Entonces el vendaval nevado se calmó un poco. Frente a los hombres, de pie, en la hierba, fue materializzándose poco a poco una figura humanoide. Mi figura. Erguida en toda mi estatura a pesar de los harapos con los que me vestía, enfurecida, asustada y beligerante en todo mi esplendor, mi cuerpo apareció frente a ellos, preparada para pelear. El pelo me había crecido de pronto mucho, me llegaba por la cintura y se había vuelto de un color dorado pálido, brillante, como los rayos de la luna cuando está llena y acaba de salir tras las montañas en otoño. Pero lo más impresionante eran mis ojos. Ocultos tras años de engaños -como averiguaría más tarde- habían salido al fin a la luz y ahora se mostraban como sendas esferas verdes brillante, opalescentes, sin pupila.

Los hombres, asustados y temerosos, se levantaron como pudieron y salieron corriendo, camino adelante.
Conforme a mis principios, debería haberlos dejado marchar. Debería haber agradecido a los dioses el haber salido con vida de aquella. Debería haber decidido no vengarme y dejar que se fueran.

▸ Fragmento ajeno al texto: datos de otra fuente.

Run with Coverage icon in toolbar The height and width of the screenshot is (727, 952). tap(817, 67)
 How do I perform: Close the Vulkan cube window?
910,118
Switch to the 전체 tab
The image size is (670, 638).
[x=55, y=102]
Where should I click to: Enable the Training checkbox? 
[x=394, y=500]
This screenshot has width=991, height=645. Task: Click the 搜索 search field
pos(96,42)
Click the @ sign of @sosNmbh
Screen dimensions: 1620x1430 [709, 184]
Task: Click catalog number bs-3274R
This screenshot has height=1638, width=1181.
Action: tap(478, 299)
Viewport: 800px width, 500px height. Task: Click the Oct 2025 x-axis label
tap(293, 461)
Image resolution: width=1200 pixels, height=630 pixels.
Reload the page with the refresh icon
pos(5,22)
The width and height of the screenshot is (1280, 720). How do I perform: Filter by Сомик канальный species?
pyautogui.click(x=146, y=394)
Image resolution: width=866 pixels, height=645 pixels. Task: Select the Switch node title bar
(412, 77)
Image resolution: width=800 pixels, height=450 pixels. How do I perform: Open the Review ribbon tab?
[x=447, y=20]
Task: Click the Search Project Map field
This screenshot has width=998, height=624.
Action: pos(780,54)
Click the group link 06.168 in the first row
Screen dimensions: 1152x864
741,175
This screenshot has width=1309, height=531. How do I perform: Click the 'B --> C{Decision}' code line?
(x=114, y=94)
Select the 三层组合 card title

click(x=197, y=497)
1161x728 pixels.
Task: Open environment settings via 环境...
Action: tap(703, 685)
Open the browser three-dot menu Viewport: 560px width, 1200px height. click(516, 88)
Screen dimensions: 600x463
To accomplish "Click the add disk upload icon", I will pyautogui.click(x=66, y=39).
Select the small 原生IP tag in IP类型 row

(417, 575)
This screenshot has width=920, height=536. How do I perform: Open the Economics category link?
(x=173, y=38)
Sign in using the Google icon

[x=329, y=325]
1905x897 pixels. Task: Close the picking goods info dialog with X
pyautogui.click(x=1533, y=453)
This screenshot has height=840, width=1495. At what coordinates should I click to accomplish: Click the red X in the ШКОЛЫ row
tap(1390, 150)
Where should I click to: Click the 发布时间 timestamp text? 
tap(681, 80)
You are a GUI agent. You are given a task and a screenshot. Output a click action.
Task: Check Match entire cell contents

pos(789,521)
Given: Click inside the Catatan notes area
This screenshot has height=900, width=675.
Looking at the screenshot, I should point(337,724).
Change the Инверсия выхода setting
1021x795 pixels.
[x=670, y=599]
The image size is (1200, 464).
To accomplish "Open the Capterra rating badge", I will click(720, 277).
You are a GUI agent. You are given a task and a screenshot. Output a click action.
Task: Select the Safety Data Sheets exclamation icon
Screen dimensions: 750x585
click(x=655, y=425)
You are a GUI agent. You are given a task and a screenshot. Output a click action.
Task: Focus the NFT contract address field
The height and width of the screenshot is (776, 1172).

Pero todos tenemos deslices.

Todos tenemos deslices, yo estaba furiosa y avergonzada y además sabía que le harían lo mismo a muchas jóvenes y niñas más. Así que, simplemente, no los dejé marchar. Cuando la ventisca se avivó de nuevo y marchó tras los cuatro bandidos, lo último en desaparecer fueron dos profundos pozos de líquido ópalo verde.

Me llamo Kuive y este es el final del principio en mi historia.